Sunday, February 3, 2013

Catching Up & Boldly Going...

I watched a rock-umentary today, It Might Get Loud. Three groundbreaking guitarists--including two of my all-time favorites--got together to talk about the electric guitar. At one point, Jimmy Page, legendary guitarist with few equals in the history of the electric guitar, talked about what it takes to really push the envelope and innovate. All three guitarists (Page, the Edge from U2, and Jack White from the White Stripes and others) highlighted the passion to never settle, the time taken absorbed, and the utter devotion to the history and early masters.

The movie made me want to play my guitar (and I did), but it also verified to me that I will never, ever be a revolutionary musician. I'm an amateur musician, I always will be, and I'm okay with that. This is not really news to me; there was a time in my life I dreamed of musical innovation but I came to terms with it not happening years ago.

Hang with me, there's a point to all of this.

I had a few short minutes the other evening before bed, and I wanted to read something. I'd finished the novel I was reading (The Thirteenth Tale) earlier that day and wasn't ready to dive into something brand new, so I wanted something short and satisfying. I picked up Trouble is My Business, a collection of short stories by Raymond Chandler, one of my favorite novelists. Chandler is one of the most highly regarded mystery writers in the English language and wrote some of the most innovative novels in the past 150 years. Additionally, he was an accomplished magazine/short story writer and Hollywood script-writer (movies Double Indemnity, The Blue Dahlia, and Alfred Hitchcock's Strangers on a Train). Anyways, I decided to read the introduction he had written for the collection.

Every once in awhile, you come across something that completely changes the way you think. Chandler, talking specifically about detective and noir fiction of the 20s-40s (although applicable to all genres and styles of mystery stories) said,
"The technical basis of the Black Mask type of story on the other hand was that the scene outranked the plot, in the sense that a good plot was one which made good scenes. The ideal mystery was one you would read if the ending was missing. We who tried to write it had the same point of view as the film makers. When I first went to work in Hollywood a very intelligent producer told me that you couldn't make a successful motion picture from a mystery story, because the whole point was a disclosure that took a few seconds of screen time while the audience was reaching for its hat."
I was sold. Stopped in my tracks. It may not have the same effect for you, but it is profound to me. I will never view a mystery story in the same light again, much less compose one. It planted the seed for my third literary project.

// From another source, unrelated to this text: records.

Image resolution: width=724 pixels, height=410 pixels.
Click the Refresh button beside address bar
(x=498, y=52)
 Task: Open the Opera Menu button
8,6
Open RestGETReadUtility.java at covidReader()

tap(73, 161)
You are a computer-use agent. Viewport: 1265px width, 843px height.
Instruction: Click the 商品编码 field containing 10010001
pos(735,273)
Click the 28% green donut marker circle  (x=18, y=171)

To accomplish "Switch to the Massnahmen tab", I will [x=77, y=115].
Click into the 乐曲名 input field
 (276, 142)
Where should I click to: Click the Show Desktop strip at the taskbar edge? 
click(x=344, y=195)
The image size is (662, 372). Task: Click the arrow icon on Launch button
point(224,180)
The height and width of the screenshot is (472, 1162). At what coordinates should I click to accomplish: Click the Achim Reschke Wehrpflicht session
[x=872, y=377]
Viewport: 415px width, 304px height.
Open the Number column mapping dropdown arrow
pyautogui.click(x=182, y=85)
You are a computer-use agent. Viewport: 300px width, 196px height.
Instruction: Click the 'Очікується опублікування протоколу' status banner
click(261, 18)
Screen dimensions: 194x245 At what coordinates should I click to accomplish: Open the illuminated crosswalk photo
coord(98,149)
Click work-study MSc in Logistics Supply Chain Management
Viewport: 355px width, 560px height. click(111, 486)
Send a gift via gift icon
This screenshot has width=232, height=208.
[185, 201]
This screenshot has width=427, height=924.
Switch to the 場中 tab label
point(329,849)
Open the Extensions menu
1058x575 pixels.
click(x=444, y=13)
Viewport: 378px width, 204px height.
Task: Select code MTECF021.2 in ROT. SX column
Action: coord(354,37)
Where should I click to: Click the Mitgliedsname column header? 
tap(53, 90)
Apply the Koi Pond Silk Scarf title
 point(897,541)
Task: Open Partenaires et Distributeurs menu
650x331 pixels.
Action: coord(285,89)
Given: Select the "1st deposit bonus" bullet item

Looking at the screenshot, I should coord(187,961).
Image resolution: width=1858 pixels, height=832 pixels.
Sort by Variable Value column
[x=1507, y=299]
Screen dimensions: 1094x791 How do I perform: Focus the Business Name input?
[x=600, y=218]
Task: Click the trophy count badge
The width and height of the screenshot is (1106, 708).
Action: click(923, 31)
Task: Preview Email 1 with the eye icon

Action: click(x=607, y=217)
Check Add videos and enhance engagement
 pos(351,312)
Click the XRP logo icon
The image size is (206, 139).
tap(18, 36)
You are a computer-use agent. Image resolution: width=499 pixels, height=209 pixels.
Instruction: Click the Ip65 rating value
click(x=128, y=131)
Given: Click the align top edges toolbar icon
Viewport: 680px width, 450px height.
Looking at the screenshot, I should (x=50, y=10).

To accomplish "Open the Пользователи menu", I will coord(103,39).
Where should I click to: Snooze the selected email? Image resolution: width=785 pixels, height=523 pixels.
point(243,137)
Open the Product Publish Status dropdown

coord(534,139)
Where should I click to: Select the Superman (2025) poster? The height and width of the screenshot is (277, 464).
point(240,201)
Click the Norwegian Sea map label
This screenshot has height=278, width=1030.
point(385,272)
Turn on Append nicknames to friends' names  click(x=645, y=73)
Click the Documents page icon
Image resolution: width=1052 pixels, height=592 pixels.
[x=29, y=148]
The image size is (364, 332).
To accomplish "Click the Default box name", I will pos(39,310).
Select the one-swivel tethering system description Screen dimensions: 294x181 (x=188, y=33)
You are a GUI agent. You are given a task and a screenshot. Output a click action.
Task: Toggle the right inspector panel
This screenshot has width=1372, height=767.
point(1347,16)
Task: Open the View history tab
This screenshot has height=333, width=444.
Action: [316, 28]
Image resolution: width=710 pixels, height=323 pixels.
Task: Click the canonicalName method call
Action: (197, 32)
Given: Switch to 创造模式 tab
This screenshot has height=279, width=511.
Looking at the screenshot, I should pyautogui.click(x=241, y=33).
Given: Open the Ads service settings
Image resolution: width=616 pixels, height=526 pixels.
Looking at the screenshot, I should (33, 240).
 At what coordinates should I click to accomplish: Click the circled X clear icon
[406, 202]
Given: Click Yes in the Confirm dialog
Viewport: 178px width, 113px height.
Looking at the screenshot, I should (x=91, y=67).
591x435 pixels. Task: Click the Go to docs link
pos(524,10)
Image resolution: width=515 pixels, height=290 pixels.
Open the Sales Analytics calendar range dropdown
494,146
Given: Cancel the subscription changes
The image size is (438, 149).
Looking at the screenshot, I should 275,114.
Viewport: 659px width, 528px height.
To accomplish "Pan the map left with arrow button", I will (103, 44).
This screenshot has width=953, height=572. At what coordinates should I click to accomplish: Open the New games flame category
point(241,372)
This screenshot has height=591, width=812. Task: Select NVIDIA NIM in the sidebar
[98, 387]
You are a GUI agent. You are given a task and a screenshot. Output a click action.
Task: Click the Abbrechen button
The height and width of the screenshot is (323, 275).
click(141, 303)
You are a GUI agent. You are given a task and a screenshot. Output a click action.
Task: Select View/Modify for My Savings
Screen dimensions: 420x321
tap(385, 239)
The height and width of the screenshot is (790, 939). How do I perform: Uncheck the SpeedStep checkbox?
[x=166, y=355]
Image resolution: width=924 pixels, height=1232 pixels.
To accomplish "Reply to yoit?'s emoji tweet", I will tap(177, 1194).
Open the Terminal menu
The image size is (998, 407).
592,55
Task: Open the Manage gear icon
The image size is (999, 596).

As you probably know, I'm currently writing my first novel. It's an ambitious project involving linking three different plots, genres, and styles into one cohesive story. I already have a great deal of preliminary work done for my second project, which I will not officially begin until I've completed the first one. it is even more ambitious and potentially ground-breaking than the first one. I have in my head a movie that I would someday like to screenwrite and see produced, and I don't believe anyone has tried anything like it in cinematic history (though I'm hardly a definitive source).

I am not satisfied with what is currently being done in literature. We can't keep painting with these same paints in these same frames; it's time explore where we can push the format next. I've spent the past many years diving into the history, the experts. I've looked for those who have pushed the boundaries a bit, like David Eggers autobiography A Heartbreaking Work of Staggering Genius. I've analyzed and studied the elements of plots and structure. I'm learning the nuances and tricks of editing. There is still much to be learned, and I'm definitely not done.

But I have it. What Jimmy Page, the Edge, and Jack White were all talking about, the traits that brought them to where they are. Does that mean that i will become a renowned and famous writer? Not necessarily, but at least I'm on the path.